For the last two weeks I've been a "little" absent from this site and blog. So here's the scoop: I work at a front desk in the day, at a lovely hotel where I was once given the opportunity to peruse the internet when I wasn't otherwise engaged in hotel work...that day has passed, unfortunately. I work at the same hotel, but the evil corporate honchos who run the place *picture dark mustaches they twirl while snickering in malicious glee* passed down a decree that those of us at the front desk are no longer allowed to freely access internet while we work. Neither are we supposed to read any materials not directly related to hotel work or eat or drink at the front desk. Since I am not afforded breaks during my solitary day at the front desk, such a decree from annoyingly ridiculous corporate honchos could prove to be a catalyst to my loud and long complaints about these horrendous "rules" at my place of employment...but there are always ways around archaic and small minded people. That's all I'm gonna say *wiggling eyebrows with a smirk* And yes, I'm actively job searching! Shocking I know *Rolleyes*

There are saving graces about my job. The general manager is a really good woman whose issues with the corporate honchos are long and loud. She does her best with them, but the bottom line is that she is as much their employee as the rest of us. She does what she can; she's the first "boss" I've ever had that I know I'd call "friend" if I met her elsewhere, but that's another blog entry.
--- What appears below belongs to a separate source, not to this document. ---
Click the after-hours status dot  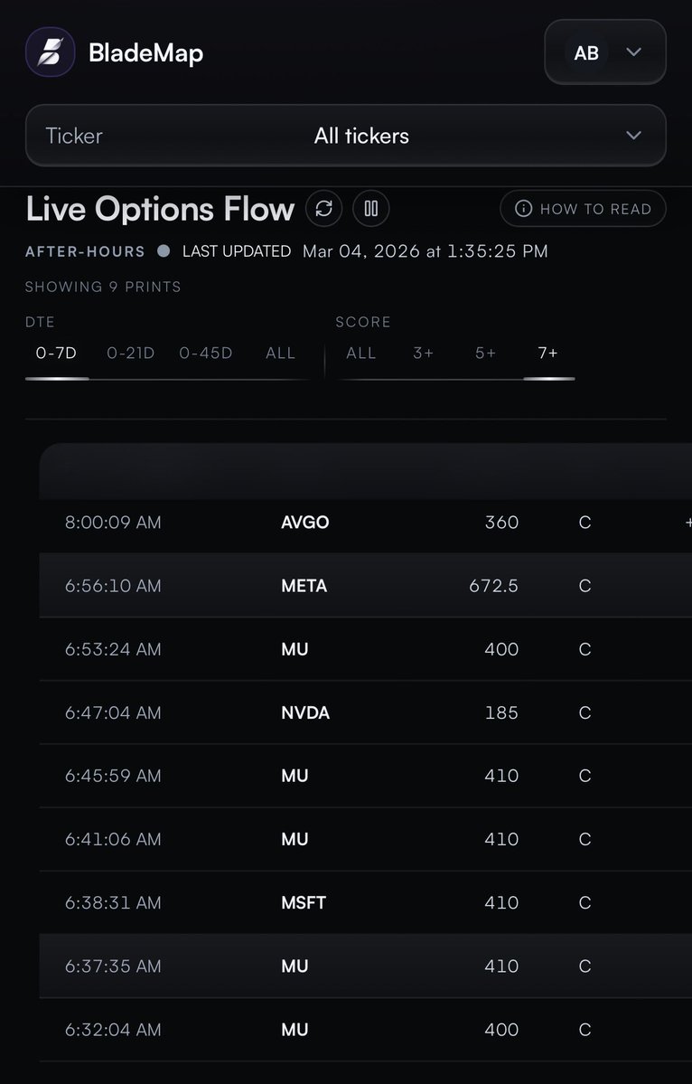pyautogui.click(x=164, y=251)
Another saving grace is my friend Nicole. She's the head housekeeper for the hotel and we complain to each other, laugh at our grand sarcastic wit, print out songs about fellow employees *only the ones who deserve it* and generally keep each other up and on track throughout the day. I wouldn't be nearly as "okay" at the end of the day if Nicole wasn't around. We lament when one of us has a day off and the other is left to the mercy of the unwitty *Smirk*

I enjoy most of the guests of the hotel, too. So many of them are Mayo Clinic patients or their relatives who are battling illness or watching someone they love battle...last week I checked in a couple who have a week-old infant in Mayo. He has a kind of food poisoning that was passed from his mother's system to his. She was fine after a few days of eating tainted meat, actually thought she'd been a victim of some simple stomach virus...until her infant son was born with this pathogen in his body. He has to stay in the hospital until at least mid February. The parents were harried and exhausted. If I can make their days even a little easier and better, then I'm glad I'm where I am.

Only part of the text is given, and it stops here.